A thorough investigation of the site resulted in 454 samples, each analyzed for 60 chemical or physical parameters. Since different areas of the site might be used for different purposes, a risk assessment method that could distinguish between different areas of the site, including indoor and outdoor areas, was required. A comprehensive methodology, based on the use of Voronoi diagrams, was developed and implemented as a mathematical and graphical computer program. Each measurement was extrapolated to adjacent parts of the site, so that every point on the site was assumed to be contaminated at the level found in the nearest measurement point. This was done independently for all contaminants at the site.
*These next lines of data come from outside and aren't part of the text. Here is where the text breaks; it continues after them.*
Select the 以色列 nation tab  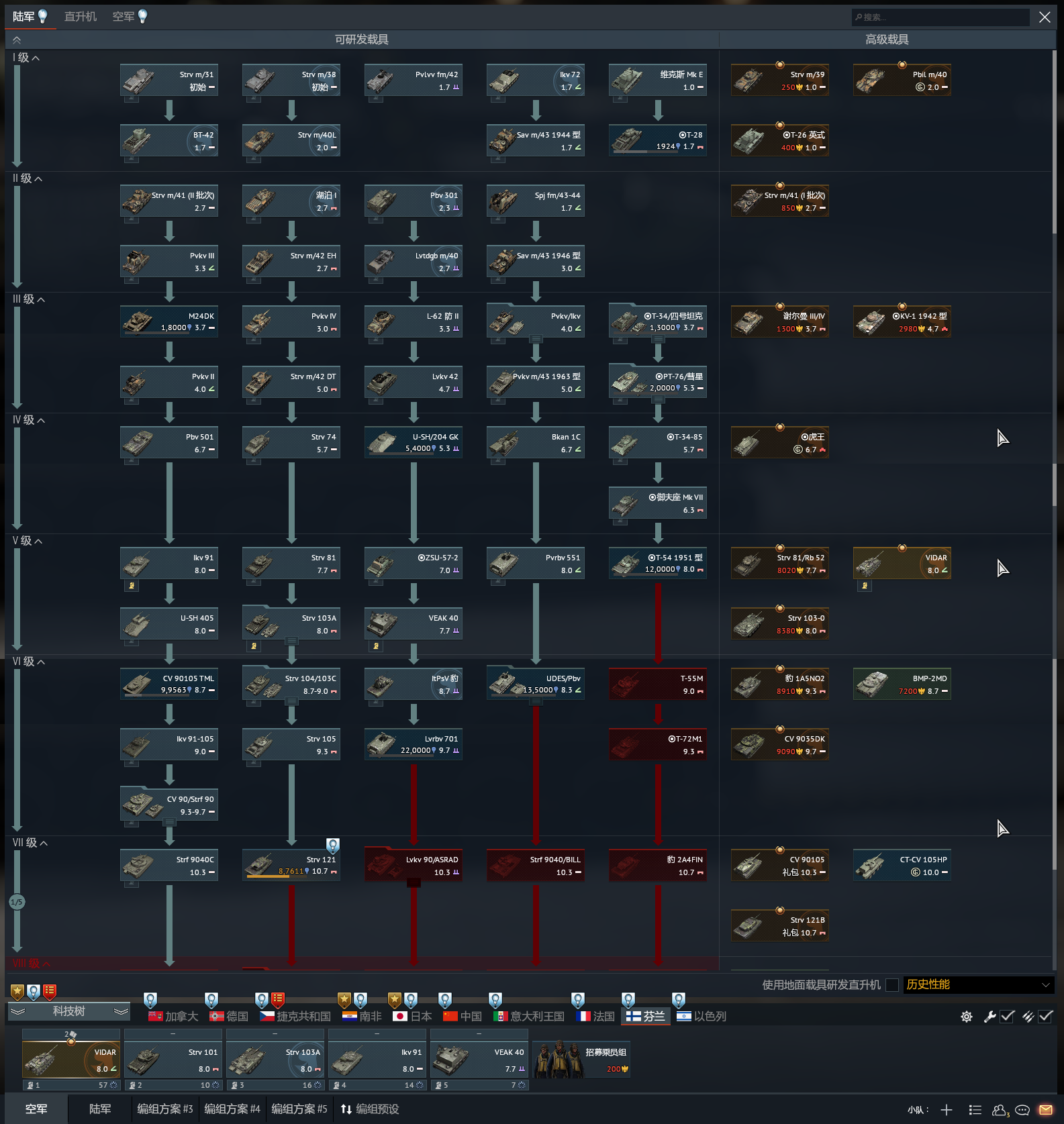pos(702,1016)
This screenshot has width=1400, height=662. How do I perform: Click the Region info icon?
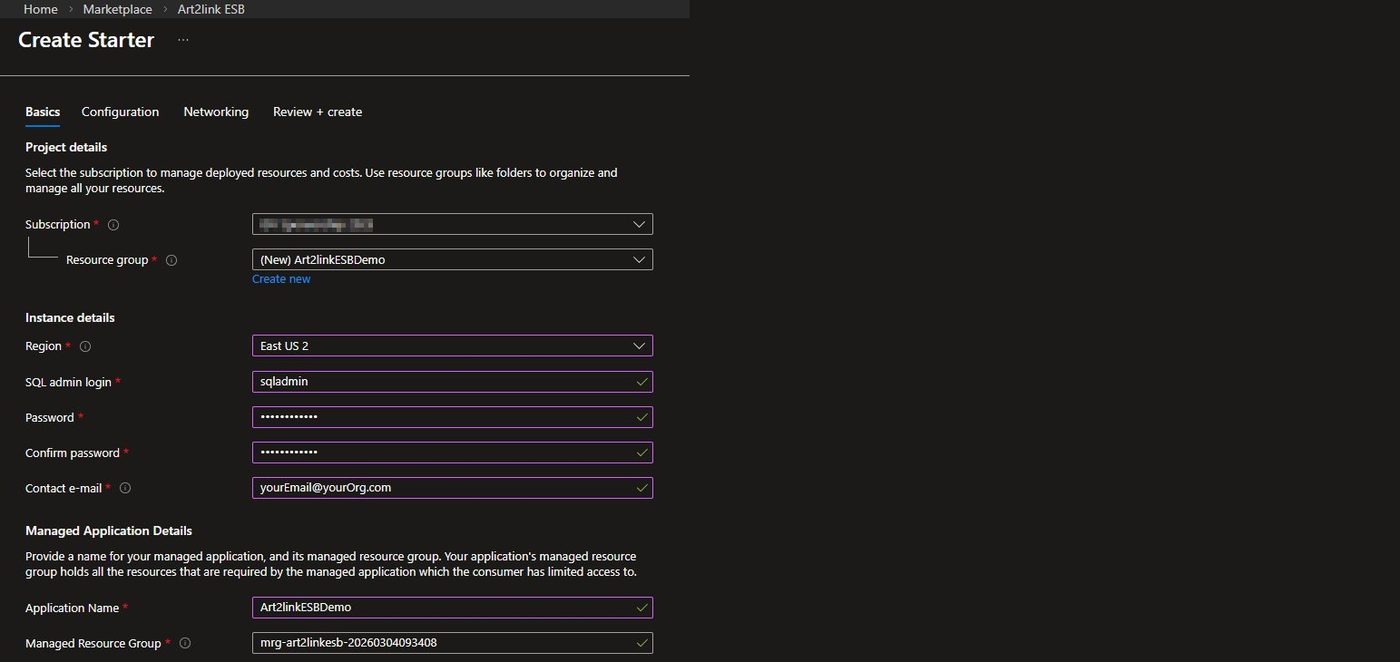[x=84, y=346]
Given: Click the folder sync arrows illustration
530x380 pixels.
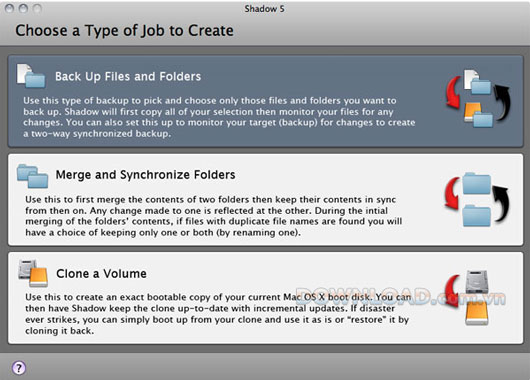Looking at the screenshot, I should pos(477,199).
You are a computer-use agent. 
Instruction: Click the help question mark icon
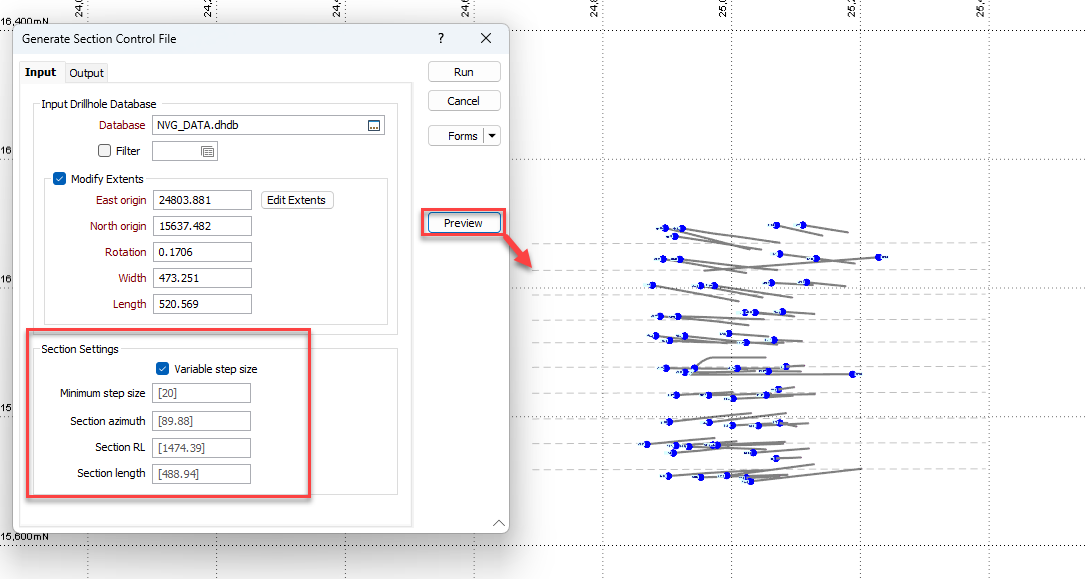(440, 38)

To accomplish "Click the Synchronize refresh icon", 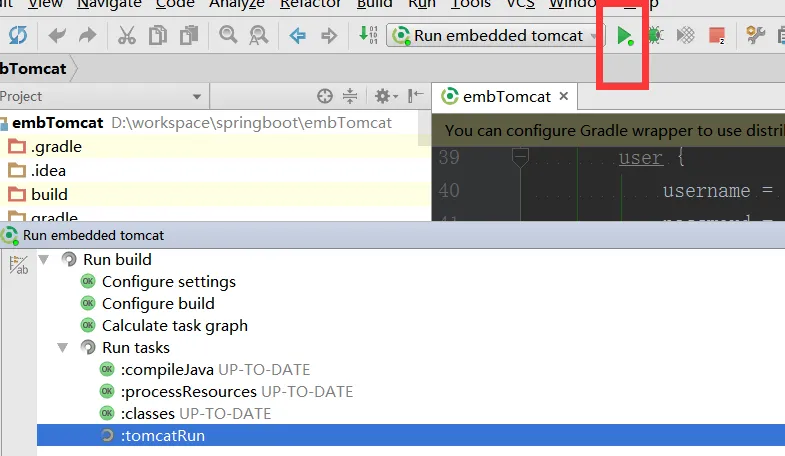I will (x=18, y=36).
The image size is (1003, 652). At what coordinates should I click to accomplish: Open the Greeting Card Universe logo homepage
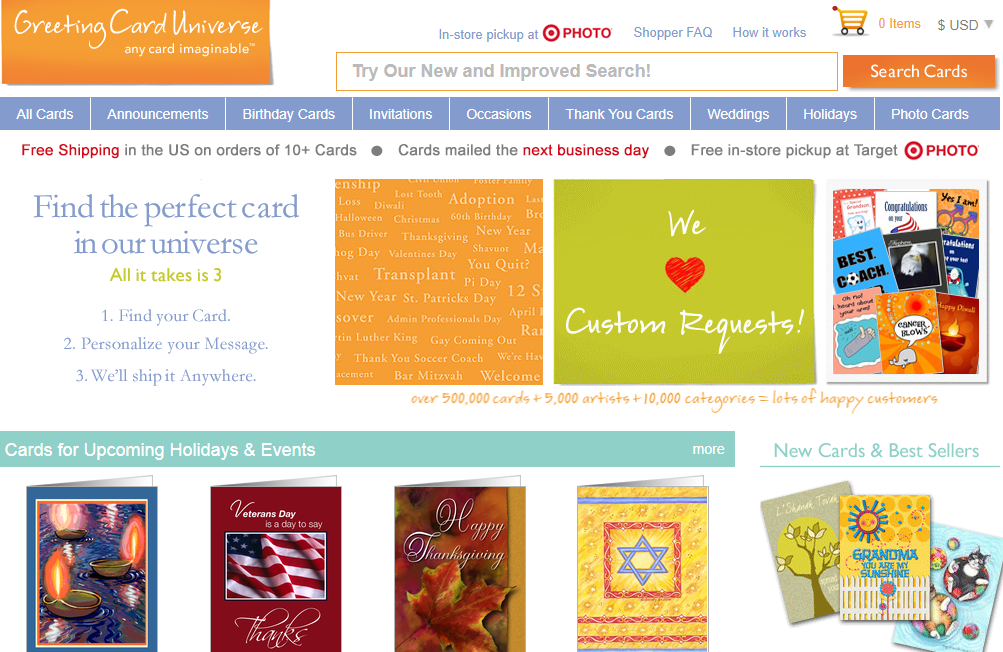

Each area was then treated as a source for each contaminant, and time-dependent source models were developed for emissions and air dispersion from that source, taking account of all available characteristics of the source area.

The effects of the site were evaluated at a grid of 544 receptor points spread over the site, in order to distinguish the spatial variation across the site. The exposures from each source and each contaminant were summed at each receptor point, and the potential effect of such exposures evaluated by comparison with standards or guidelines either obtained directly from regulatory bodies or developed specifically for the purpose from the literature. A slightly simplified version of the complete procedure was then applied iteratively to estimate required clean-up levels, by evaluating at each iteration the worst-case contributing chemical and reducing the value of the clean-up level until every receptor point met an overall risk standard.

Potential PCB Leaks

Reports of PCB contamination of domestic water wells after failure of their submersible pumps led to a concern with the potential health effects of leaks of a non-PCB containing coolant oil in a similar line of domestic submersible water pumps. This project was designed to estimate the magnitude of potential leaks of oil from such pumps, and the magnitude of any health effects that might result.
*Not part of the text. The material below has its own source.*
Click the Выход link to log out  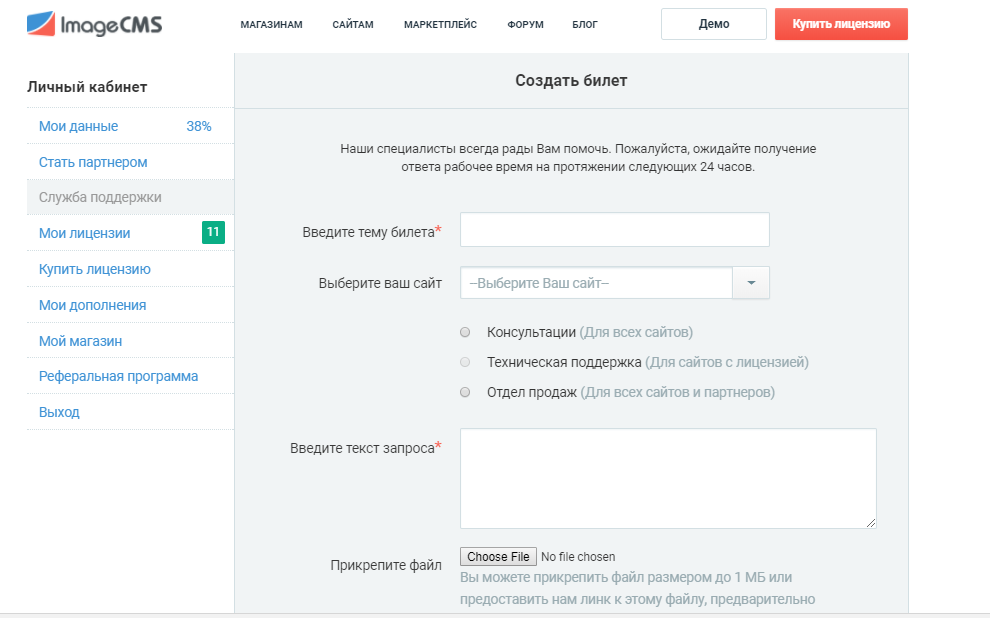(59, 412)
The magnitude of potential leaks of oil from pumps was evaluated by examining historical information and by a technical, engineering analysis of the pumps themselves. Leak rates in normal operation were calculated by the application of physical principles to the design of the seals in the pumps, coupled with bounding estimates from the approximately known lifetime of the pumps. Leak rates in catastrophic circumstances were estimated using bounding estimates based on the total amount of oil present. Exposures to such leaks were estimated by an analysis of typical domestic water use, quantities of water consumed, and the layout of pipework in typical domestic water systems, coupled with an examination of case reports of catastrophic failures. In addition, various models for exposures in showers and under other domestic circumstances were incorporated into the comprehensive exposure estimates.

Evaluation of the potential health effects from exposure to the lubricating oil used in the pumps required an analysis of the literature on the health effects of mineral oils, and the variation of those effects with type and constituents of the oils. Quantitative comparisons with doses that might cause non-carcinogenic effects showed that leaking oil pumps could not cause such effects. Upper bound estimates were also computed on carcinogenic effects by analysis of the original reports of a skin-painting study of the oil. Lifetime risk estimates for exposures from a leaking pump also turned out to be negligible.